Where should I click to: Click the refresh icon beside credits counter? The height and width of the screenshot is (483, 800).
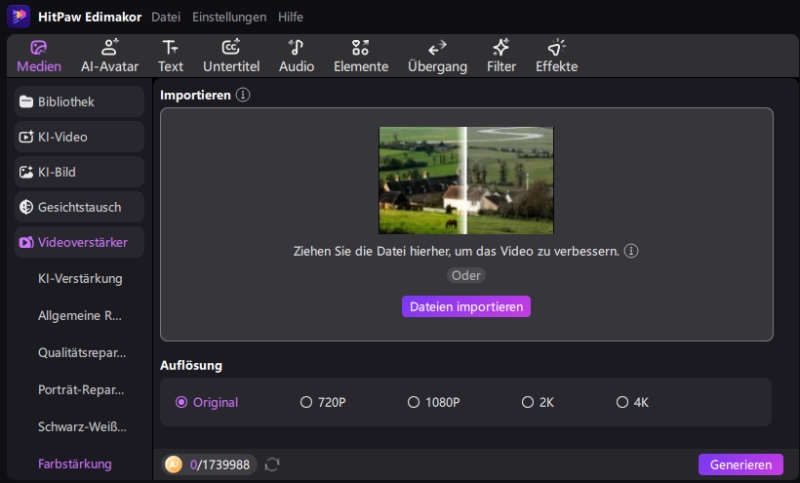272,464
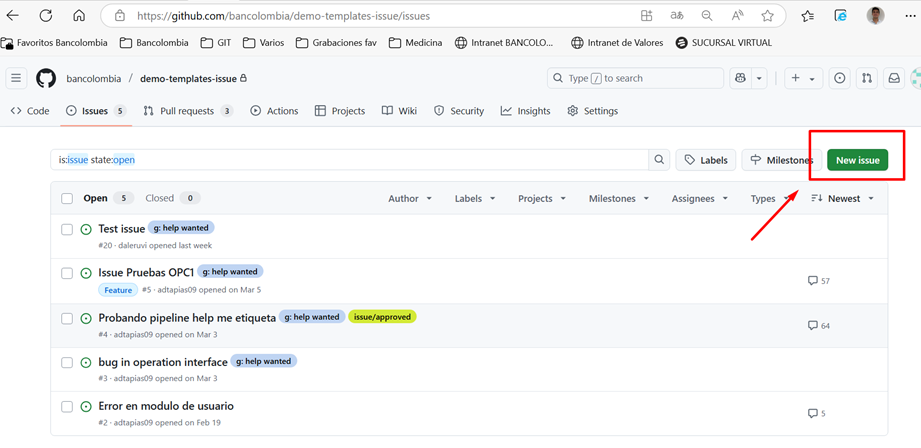Click the green New issue button
The width and height of the screenshot is (921, 448).
857,160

..............................

DIRECTIONS
Your answer must consist of the entries, unchanged, with no pictures in it.

EXPECTED ANSWER
Where should I click to: Click the refresh icon beside credits counter? The height and width of the screenshot is (483, 800).
272,464
Click the green New issue button
The width and height of the screenshot is (921, 448).
857,160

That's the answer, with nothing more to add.